Cota 100% para brancos
No livro, para questionar e criticar essa “branquitude” estabelecida, a autora usa como referência o sistema de cotas, tantas vezes atacado no Brasil, mostrando que o que sempre houve, e ainda há, na verdade, é uma grande e esmagadora cota reservada ao homem, branco e hétero.
“[Essa cota 100% para homens brancos] nem precisa ser nomeada. Esse conceito de que homens brancos são mais bonitos, mais competentes, feitos para liderar, perpassa toda a sociedade. Por isso digo que eles não precisam reivindicar cotas, porque as cotas já estão definidas para eles, são definidas como um lugar de meritocracia. O nosso sistema é meritocrático”, enfatiza a autora.
Mais do que tratar a desigualdade, com ênfase no universo do trabalho, Cida Bento aborda a questão desta desigualdade ser “um pacto velado”, “não declarado”, assim como os próprios privilégios brancos podem ser também não tão evidentes. Ela ressalta como esse “não dito” impede o debate sobre o racismo e, por consequência, medidas e políticas para erradicá-lo.

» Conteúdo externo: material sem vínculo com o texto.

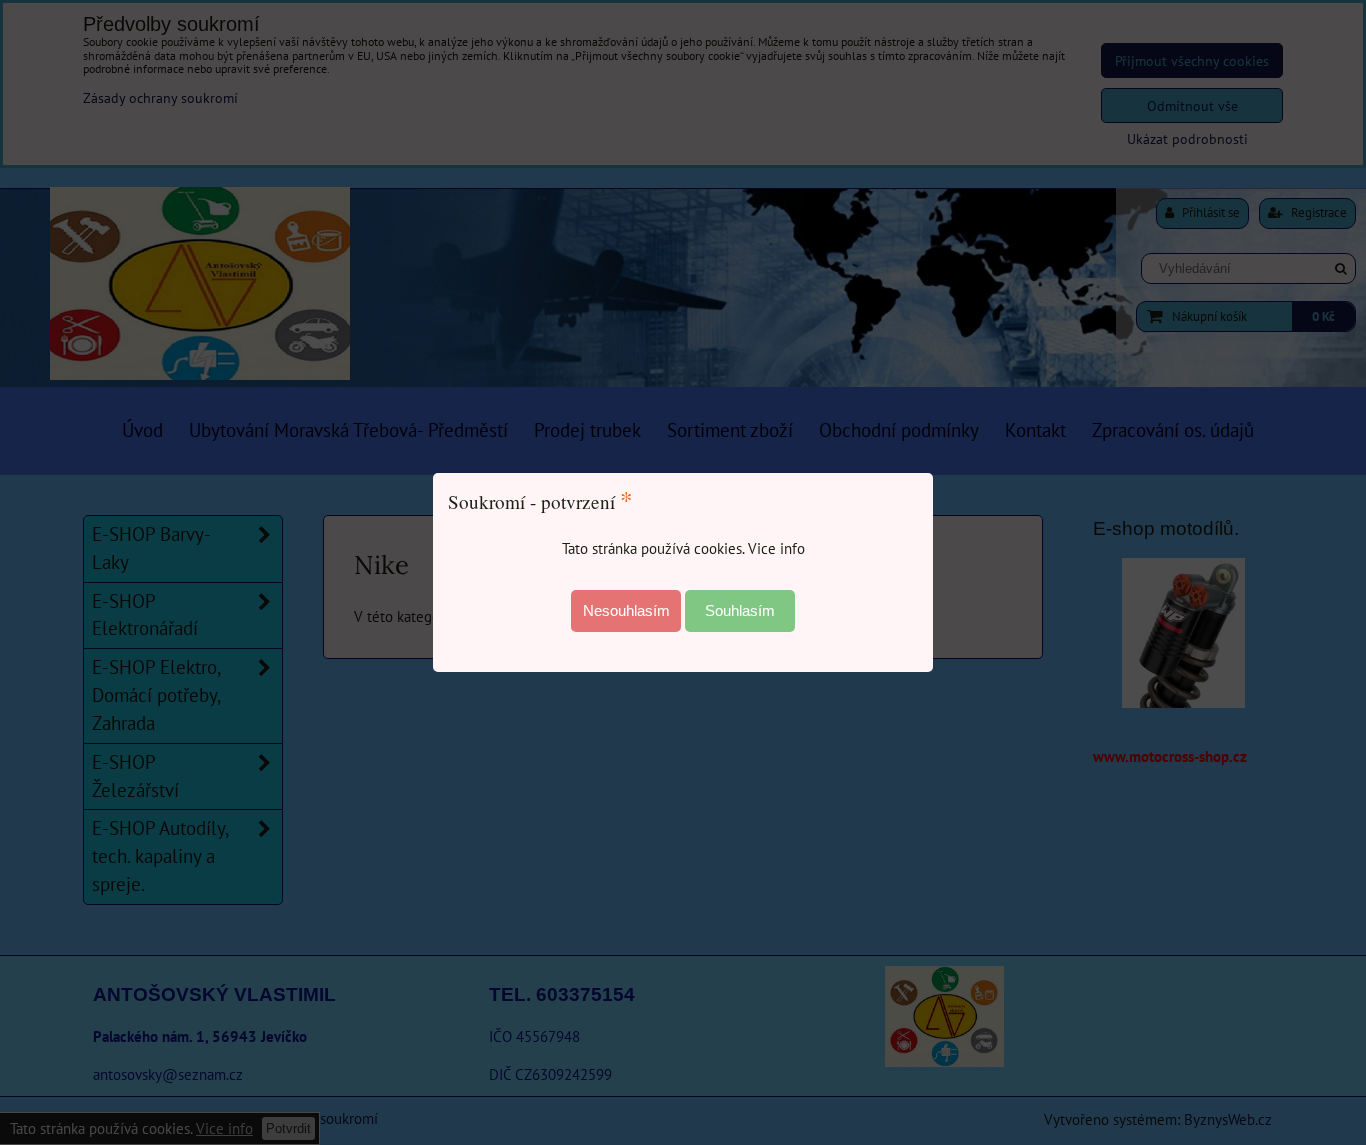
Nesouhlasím (626, 610)
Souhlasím (740, 610)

“O que caracteriza o racismo dentro de uma organização não são atos racistas, episódicos. Se observarmos as estatísticas: onde estão as mulheres? Onde estão os gays, as lésbicas? Onde estão os negros, as pessoas com deficiência? E vamos identificar um perfil monolítico em todas as grandes instituições”, ela insiste.
Colônia e escravidão
Para a autora, a persistência da desigualdade social encontra suas raízes na história colonial e escravagista do Brasil, que continua reproduzindo um modelo europeu.

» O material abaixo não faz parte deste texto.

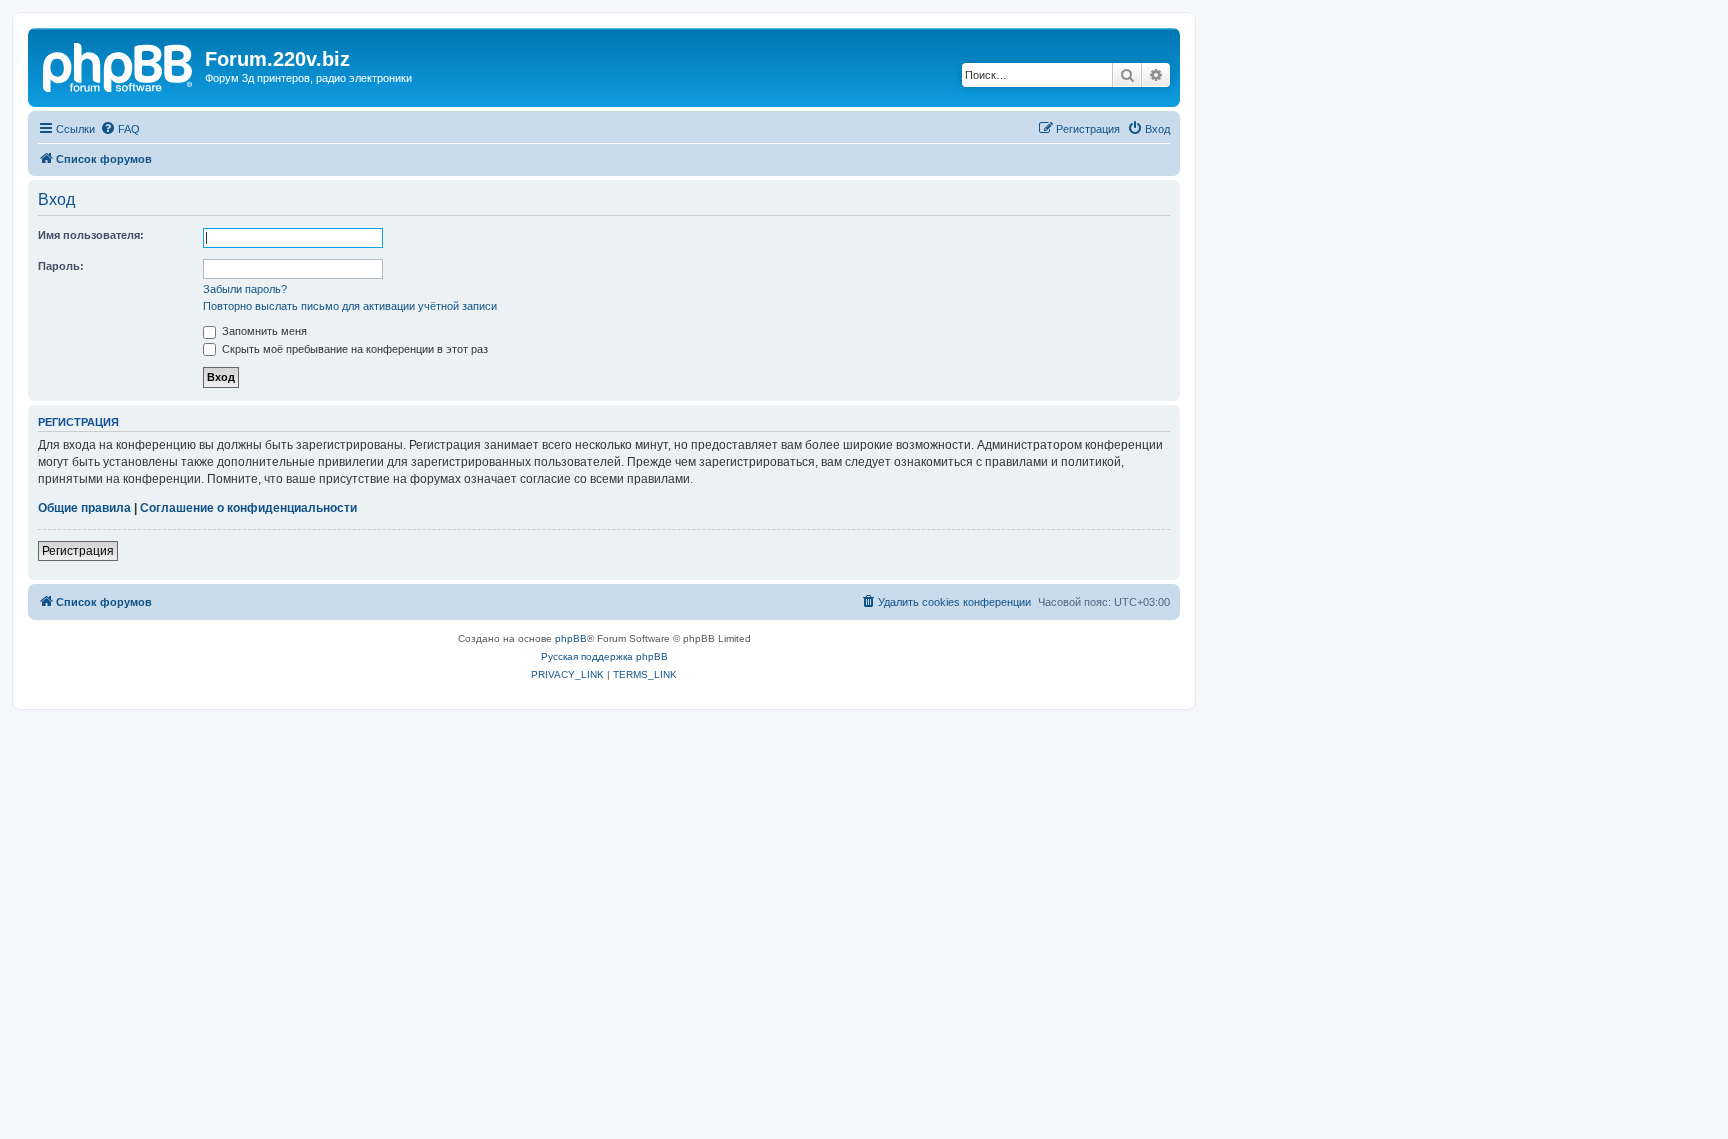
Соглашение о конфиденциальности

“[Este modelo] se inventa como mais bonito, mas inteligente, e tem dinheiro para colocar esse imaginário concretamente em livros didáticos, nas novelas, em todos os meios de comunicação, de modo que os brancos se sentem superiores. É um processo muito perverso, mas que vem mudando muito fortemente no Brasil. Há uma impaciência muito grande de indígenas, de negros, de quilombolas, de vozes femininas, vozes LGBTQIA+, e uma tensão crescente nas instituições”, afirma Cida.
Em suas pesquisas, a autora também destaca o lugar do branco na luta antirracista. “Nós temos uma herança de cinco séculos que coloca negros e brancos em lugares sociais muito diferentes. Temos que reconhecer isso, reconhecer que branquitude não é transparência, é visão de mundo”, conclui Cida.